L'idée n'est évidemment pas ici l'autocongratulation, ou d'aborder n'importe quelle réalité sous un angle qui la rendrait favorable. Ce que je cherche à faire, c'est de sortir la tête des chiffres de vente, non pas pour nier leur importance, mais pour les accompagner d'autres aspects de la réalité. Des aspects que les ventes ne mesurent pas.
Le problème philosophique
L'autre problème des chiffres de vente en autoédition est la philosophie à laquelle appartient cette métrique, en un mot, celle d'Amazon.
Amazon associe en réalité plusieurs indices sous le même chapeau : le nombre de ventes et les évaluations des lecteurs, au moins. Deux variables qui permettent de se mesurer aux autres continuellement, en particulier dans la course à l'accès au fameux « top 100 ». Le problème de cette culture est multiple.
La déprime
Premièrement, pour peu qu'un auteur ou une autrice ne soit pas en accord avec cette vision des choses, elle peut devenir déprimante (vous avez forcément croisé des écrivains dépités face à une mauvaise note de leur livre sur cette plateforme).
Une vision limitante
Deuxièmement, elle constitue une vision limitante du succès, comme je l'expliquais plus haut.
Une baisse de la diversité
Troisièmement, elle incite les gens à produire des livres qui se ressemblent. En effet, si le succès se mesure uniquement aux ventes, alors il faut créer des livres qui ressemblent à ceux qui se vendent le plus… et de proche en proche, on aboutit à une uniformisation de la culture.
Cet aspect du problème est capital (oui, j'ai fait exprès), car quand bien même quelqu'un se trouverait en accord avec la philosophie d'Amazon sur la mesure du succès par les ventes, cette personne pourrait rester sensible au problème de l'uniformisation de l'offre.
Alors, que faire ?
La première chose à faire pour soi, me semble-t-il, est de se questionner sur ses envies. En particulier, dans le cas de l'édition : que souhaite-t-on pour son livre ? Sur quels critères allons-nous évaluer son succès ? Parfois, le succès, c'est simplement de terminer l'écriture de son histoire.
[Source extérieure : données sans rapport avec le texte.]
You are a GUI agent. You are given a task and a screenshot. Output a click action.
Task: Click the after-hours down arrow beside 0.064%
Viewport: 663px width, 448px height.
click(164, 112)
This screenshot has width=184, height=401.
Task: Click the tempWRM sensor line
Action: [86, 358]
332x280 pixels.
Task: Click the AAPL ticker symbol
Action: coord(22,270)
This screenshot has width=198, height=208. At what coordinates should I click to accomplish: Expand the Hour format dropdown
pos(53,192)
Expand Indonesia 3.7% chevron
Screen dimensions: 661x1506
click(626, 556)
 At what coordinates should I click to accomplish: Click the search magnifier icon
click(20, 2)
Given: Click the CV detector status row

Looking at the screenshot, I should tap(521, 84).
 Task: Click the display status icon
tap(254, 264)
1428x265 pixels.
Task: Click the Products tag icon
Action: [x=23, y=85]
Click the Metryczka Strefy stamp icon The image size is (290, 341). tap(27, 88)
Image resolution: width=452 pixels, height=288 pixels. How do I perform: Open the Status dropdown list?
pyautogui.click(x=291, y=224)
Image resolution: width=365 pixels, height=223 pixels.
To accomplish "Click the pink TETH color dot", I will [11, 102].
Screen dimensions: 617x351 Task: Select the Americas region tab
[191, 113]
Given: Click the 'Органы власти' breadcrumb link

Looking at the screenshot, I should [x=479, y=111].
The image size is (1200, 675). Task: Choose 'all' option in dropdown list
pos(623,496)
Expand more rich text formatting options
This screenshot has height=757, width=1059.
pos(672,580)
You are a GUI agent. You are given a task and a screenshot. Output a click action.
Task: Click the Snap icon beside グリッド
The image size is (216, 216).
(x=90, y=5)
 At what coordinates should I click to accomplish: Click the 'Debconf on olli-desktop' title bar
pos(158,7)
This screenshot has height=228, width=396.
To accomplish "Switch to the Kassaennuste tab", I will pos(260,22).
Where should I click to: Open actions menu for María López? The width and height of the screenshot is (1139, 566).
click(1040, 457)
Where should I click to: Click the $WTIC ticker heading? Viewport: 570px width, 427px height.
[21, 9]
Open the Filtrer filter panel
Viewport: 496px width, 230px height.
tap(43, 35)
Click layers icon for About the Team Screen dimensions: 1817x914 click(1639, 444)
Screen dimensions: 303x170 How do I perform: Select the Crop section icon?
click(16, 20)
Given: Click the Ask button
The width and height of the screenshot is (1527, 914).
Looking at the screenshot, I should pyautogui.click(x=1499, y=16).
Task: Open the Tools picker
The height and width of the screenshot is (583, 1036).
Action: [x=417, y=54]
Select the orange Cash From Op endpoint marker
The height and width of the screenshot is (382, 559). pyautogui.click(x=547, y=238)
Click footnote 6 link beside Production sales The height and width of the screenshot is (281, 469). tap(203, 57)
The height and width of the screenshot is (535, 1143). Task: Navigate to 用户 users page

Une autre fois, c'est de le publier au moment opportun de sa vie, quel que soit le moyen. Et oui, parfois, c'est de marquer le genre de son empreinte (faites-moi un clin d’œil dans votre discours en recevant le grand prix de l'imaginaire).
La seconde, plus spécifique, est de se réconcilier avec l'idée que l'autoédition ne se limite pas à celle promue par les plateformes dédiées. Si leur mode de fonctionnement vous convient, c'est tant mieux. J'imagine aisément que l'on peut ressentir une stimulation positive dans la récupération des chiffres de vente, la réception de commentaires, et l'entrée dans le top 100. Mais si les valeurs qu'elles promeuvent ne vous conviennent pas, explorez d'autres options : contactez des imprimeurs, fabriquez vos livres, contactez des maisons d'édition qui respectent vos valeurs… Tout est possible.
La vision de l'autoédition en opposition à l'édition traditionnelle est, en elle-même, limitante. Je pense aujourd'hui que nos explorations doivent aussi traverser cette frontière.
Il ne tient qu'à nous de fixer nos critères.